The Origins of Stochasticity: Comprehensive Investigations on Uncertainty Quantification for Large Language Models
2026-06-22 • Artificial Intelligence
Artificial Intelligence
AI summaryⓘ
The authors looked at why large language models (LLMs) like Qwen3 and Llama sometimes give uncertain answers and tried to understand where that uncertainty comes from in more detail. They created a new system to break down uncertainty into parts like the input, model parameters, each word generated, and the decoding process. They tested 21 different ways to measure uncertainty and found that some methods, especially consensus-based ones, worked better depending on the type of task. They also noticed that bigger models tend to be less uncertain. This helps people better measure and trust LLM responses in different situations.

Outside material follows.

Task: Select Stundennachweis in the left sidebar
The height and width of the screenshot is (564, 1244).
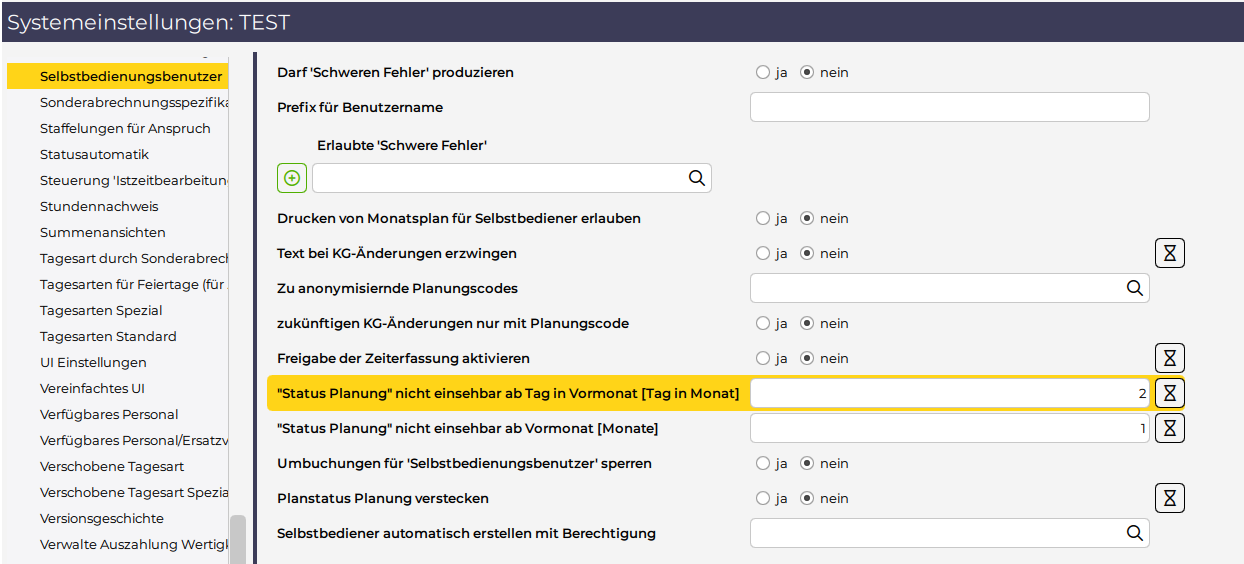Action: tap(99, 206)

Large Language Models (LLMs)Uncertainty Quantification (UQ)Aleatoric uncertaintyEpistemic uncertaintyBayesian methodsEnsemble methodsConsensus-based methodsDecoding processModel scalingTriviaQA
Authors
Xiang-Jun Ou, Shuang Liang, Xin-Yu Hu, Rong-Hao Huang, Jing Wang, Shao-Qun Zhang
Abstract
Recent advancements in Large Language Models (LLMs) have enabled sophisticated reasoning and content generation, yet their inherent stochasticity poses significant challenges for ensuring predictive credibility. While traditional uncertainty taxonomy paradigms, such as the dichotomy of aleatoric and epistemic uncertainties, provide conceptual foundations, they often fail to capture the multi-component and multi-stage nature of LLM generation and struggle to evaluate the effectiveness of various Uncertainty Quantification (UQ) methods. In this paper, we propose a granular uncertainty taxonomy that systematically attributes LLM uncertainty into input-level, parameter-level, token-level, and decoding-process sources. Correspondingly, we categorize existing UQ methods into Bayesian, ensemble, consensus-based, and single-pass approaches. Furthermore, we introduce a comprehensive evaluation framework covering diverse generation settings and metrics. We empirically evaluate 21 typical UQ methods across three prominent LLM families, including Qwen3, Llama 3.2, and DeepSeek-V3, on benchmarks such as TriviaQA, GSM8K, and HumanEval. Our experimental results demonstrate that (i) the effectiveness of UQ methods is sensitive to task types and generation settings; (ii) consensus-based methods, typed Deg and EigV, consistently outperform other UQ approaches; and (iii) larger model scales correlate with lower uncertainty estimates, suggesting an empirical scaling law for LLM uncertainty. This work bridges the gap between theoretical origins and practical deployment, providing a versatile diagnostic tool for systematically quantifying uncertainty in LLM applications.